Wehe mir, seufzt da der Oldie, der sich Sneaker und HotPants mühsam über den welken Leib zerrt, weil er auch zur Leitkultur gehören möchte: Nimmt mich das Marketing überhaupt noch wahr?
Keine Angst, es hat sogar einen schönen Namen parat: „Als ‚Silver Ager‘ oder ‚Grampies‘ (growing retired active moneyed people in an excellent state) wurde die Generation 50+“ vor rund zehn Jahren als neue Zielgruppe der Werbetreibenden identifiziert. Sie gilt als „einkommensstark und markenaffin, konsum- und lebenserfahren.“ Na, bitte!
„Für das Kinder- und Familienmarketing sind die über 50-Jährigen noch aus einem anderen Grund relevant.“ Sie sind nämlich „Schenker“, „Ermöglicher“ oder „Verwöhner“. Und: „Für die Großeltern bedeuten Kinder nicht Alltag, sondern Auszeit. In dieser Auszeit schaffen sie eine eigene Welt mit kleinen und großen Geschenken. Das Beste ist für sie gerade gut genug, gerne darf dann preislich upgegradet werden.“ „Preislich upgraden“ – das ist reine Werbepoesie!

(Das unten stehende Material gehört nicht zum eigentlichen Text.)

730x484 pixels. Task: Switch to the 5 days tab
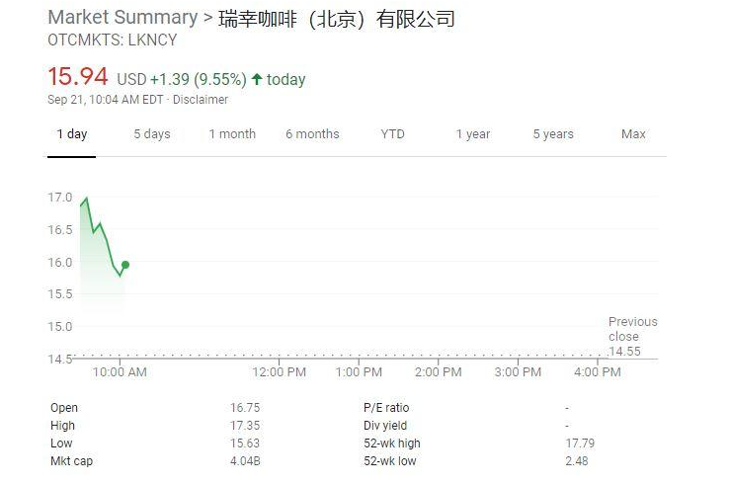[152, 134]
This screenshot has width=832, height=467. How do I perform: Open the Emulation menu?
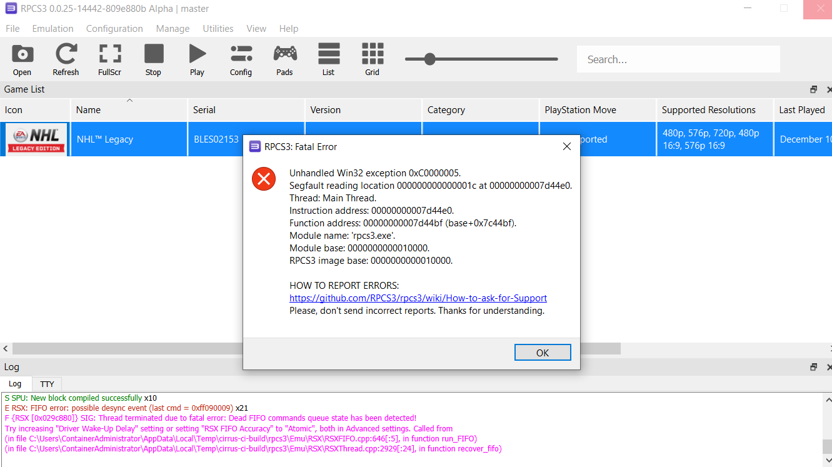coord(53,28)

Was sagen eigentlich die Kinder dazu? Geben wir Oskar, 12 Jahre, das Wort, der als Berater-Kid in der Imagebroschüre einer Marketingfirma zitiert wird: „Aber in der Werbung sieht man immer die neuesten Sachen, die man vorher noch nicht kannte, und man wird echt gut informiert. Das ist ein bisschen so wie Nachrichten. Dann weiß ich, was es in der Kinderwelt Neues gibt. Und es ist gut, wenn man was Neues entdeckt, dann kann man sich freuen und hoffen, dass man genug Geld hat.“
Danke, Oskar. Das war ein schönes Schlusswort.

Anmerkung:
Alle in Anführungszeichen gesetzten Sätze und Satzteile sind Webseiten von Kinder- und Jugendmarketingagenturen entnommen. (Micha Fink)

Michael Fink ist Autor und Fortbildner.